Ataques en Magdeburgo: la cautela como arma Ruth Ferrero-Turrión
Mitos, pantanos y presas
No había llegado la dana a su apogeo ni las cifras arrojaban su enorme caudal de muertos cuando comenzaron a circular por redes los habituales bulos y mensajes de desinformación. El ruido señalaba el camino de la responsabilidad: los otros. En un sentido lo más genérico y amplio posible, fuera de toda coordenada espacio-temporal que permitiera explicar la que estaba sucediendo. Pronto aparecieron los verdaderos culpables, los otros de hoy, los ecologistas y defensores del cambio climático, por quitar las presas de ayer, las que mandó construir el propio Franco. Una vez más, el mito del salvador, constructor, vencedor del comunismo y de la pertinaz sequía, resurgía para ser utilizado en un clima enquistado por la polarización y en el que la pérdida de vidas humanas parecía no importar lo más mínimo.

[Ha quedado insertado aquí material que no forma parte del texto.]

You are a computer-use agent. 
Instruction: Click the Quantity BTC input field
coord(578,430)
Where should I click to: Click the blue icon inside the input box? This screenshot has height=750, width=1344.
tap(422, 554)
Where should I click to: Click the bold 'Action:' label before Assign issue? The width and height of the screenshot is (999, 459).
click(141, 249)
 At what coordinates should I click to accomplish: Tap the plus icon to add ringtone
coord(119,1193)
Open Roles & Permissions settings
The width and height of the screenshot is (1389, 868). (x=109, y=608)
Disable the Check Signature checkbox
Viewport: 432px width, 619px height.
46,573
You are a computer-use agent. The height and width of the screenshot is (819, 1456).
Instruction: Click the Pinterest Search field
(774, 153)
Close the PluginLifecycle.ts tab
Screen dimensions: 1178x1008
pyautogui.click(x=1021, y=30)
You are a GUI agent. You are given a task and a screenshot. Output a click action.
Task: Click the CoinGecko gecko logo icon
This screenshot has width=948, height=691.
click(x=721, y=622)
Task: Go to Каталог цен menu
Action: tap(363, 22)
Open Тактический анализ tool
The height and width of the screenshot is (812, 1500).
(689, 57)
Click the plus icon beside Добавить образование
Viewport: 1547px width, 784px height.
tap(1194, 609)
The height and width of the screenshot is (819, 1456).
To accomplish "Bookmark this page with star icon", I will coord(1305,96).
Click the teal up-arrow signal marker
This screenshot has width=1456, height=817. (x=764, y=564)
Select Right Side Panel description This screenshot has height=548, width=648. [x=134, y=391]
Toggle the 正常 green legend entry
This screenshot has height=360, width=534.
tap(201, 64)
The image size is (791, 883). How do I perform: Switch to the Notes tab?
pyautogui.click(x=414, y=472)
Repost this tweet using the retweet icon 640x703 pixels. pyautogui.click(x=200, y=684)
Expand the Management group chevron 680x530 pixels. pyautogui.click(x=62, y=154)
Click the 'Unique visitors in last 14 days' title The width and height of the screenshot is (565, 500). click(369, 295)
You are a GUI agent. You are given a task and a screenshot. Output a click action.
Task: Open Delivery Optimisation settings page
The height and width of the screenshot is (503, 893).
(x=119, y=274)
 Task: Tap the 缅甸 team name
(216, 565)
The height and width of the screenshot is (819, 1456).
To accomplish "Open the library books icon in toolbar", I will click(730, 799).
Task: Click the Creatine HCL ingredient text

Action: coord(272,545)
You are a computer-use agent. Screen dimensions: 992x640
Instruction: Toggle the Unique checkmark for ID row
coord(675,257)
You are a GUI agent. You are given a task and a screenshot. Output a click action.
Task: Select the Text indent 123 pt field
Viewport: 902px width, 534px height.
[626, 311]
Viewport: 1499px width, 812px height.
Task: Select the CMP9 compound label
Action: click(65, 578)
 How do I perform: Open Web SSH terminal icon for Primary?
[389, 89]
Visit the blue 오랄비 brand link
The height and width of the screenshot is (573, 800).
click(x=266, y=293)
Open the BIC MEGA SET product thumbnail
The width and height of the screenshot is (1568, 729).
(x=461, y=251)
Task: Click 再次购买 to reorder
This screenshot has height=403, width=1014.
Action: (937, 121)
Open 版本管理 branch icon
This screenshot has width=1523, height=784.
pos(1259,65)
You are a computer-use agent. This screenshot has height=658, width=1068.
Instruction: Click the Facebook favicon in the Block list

La estrategia no es nueva; ya fue usada por la propia oficina de propaganda nacional durante la guerra civil: hacer circular un mensaje sobre la población civil al inicio de una gran ofensiva; prometer la vuelta a la normalidad al tiempo que se ordenaba el mayor castigo aéreo que habían visto los hombres; después, negarlo todo, echar la culpa a los otros, al enemigo. Esas fueron algunas de las pautas principales que manejaron con gran habilidad las agencias de radio y prensa franquistas. Forman parte ya de un legado aprendido, de una escuela que no descansa y que tiene a ambos lados del Atlántico una nueva estrategia de comunicación con la desinformación y la vuelta al pasado en su centro neurálgico. Un doble negacionismo puesto en marcha con éxito desde la pandemia que sigue arrasando Europa. Porque, detrás de los pantanos, detrás de la inmigración y de los refugiados, el gran mantra de la extrema derecha de todos los tiempos, se proyecta el mito del buen dictador capaz de garantizar el orden y la paz, la seguridad y el pleno empleo. La utilización del pasado, su reducción a dos realidades enfrentadas, es una táctica usada desde hace tiempo en varios países. Alternativa para Alemania (AfD) ha utilizado la partición y la ocupación del país tras la derrota alemana para crecer en la antigua Alemania del Este, donde la extrema derecha inició su repunte al calor de las crisis de refugiados de la guerra de Siria. En Holanda han replicado la táctica con excelentes resultados. En Francia se asumen abiertamente los lemas de Vichy y del colaboracionismo con los nazis, cuando no hace mucho ese tipo de eslóganes eran un delito. En Italia, la primera ministra se ha reivindicado como sucesora directa del neofascismo al tiempo que ha proyectado una deportación hacia Albania de extranjeros ilegales, en una referencia sin tapujos a la Europa concentracionaria. Y es imposible olvidar la imagen del asalto al Congreso de Estados Unidos, coronado por una bandera confederada que Trump viene usando de nuevo en su carrera electoral.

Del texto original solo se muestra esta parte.